Mean Age at Childbearing in Spain 2011

TFR 2011 fixed

Coloring maps in R for social sciences

“It’s all about matching perceptual dimensions with data dimensions” Cindy Brewer

Plotting a map brings about two issues: colors and scale, as they both have to work together to best describe your data or else failure is on the line.

To have a better perception of how colors look on a map, I find very useful this website Color Brewer  by Cindy Brewer  (read a recent interview here), which gives advice on map colors, hues and scales for various backgrounds and contexts.

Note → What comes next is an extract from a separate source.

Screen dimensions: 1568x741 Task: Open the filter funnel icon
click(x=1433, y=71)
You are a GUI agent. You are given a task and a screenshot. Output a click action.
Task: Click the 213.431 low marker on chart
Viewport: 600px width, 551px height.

R makes it easy to choose a palette thanks to RColorBrewer library, so that you don’t have to create one by yourself (you can see the available combinations by calling display.brewer.all() function):

Rplot

  • Sequential: continuous variable with data ranging from relatively low to relatively high or interesting values;
  • Qualitative:categorical variables with no specific ordering;
  • Diverging: continuous variable for data where both large low and high values are interesting, or a scale comprising negative to positive values. Usually cold colors denote low or negative (-) values while warm colors (red, orange) denote high or positive (+) values. Also, the mid-point should mean something and add information to your message (e.g. national average);

The choice of colors is trickier, depending on the subject mapping, the message to convey and the context:

  • Rainbow palette: think again;
  • Red means “look at me”, so use it to highlight something meaningful;

    percForeign2008
    1. Foreign presence in Spain, year 2008;
  • Similarly use bright or dark colors to highlight important information, contrasting it to softer/pale tones;
  • Prefer a single hue palette if possible;
  • Be aware that specific colors may have specific cultural meanings (!), a few examples:
  1. Red: in South Africa it’s the color of mourning;
  2. Orange: color of Protestants in Ireland;
  3. Yellow: color of mourning in Egypt and a positive color in Asia;
  4. Purple: color of mourning in Thailand.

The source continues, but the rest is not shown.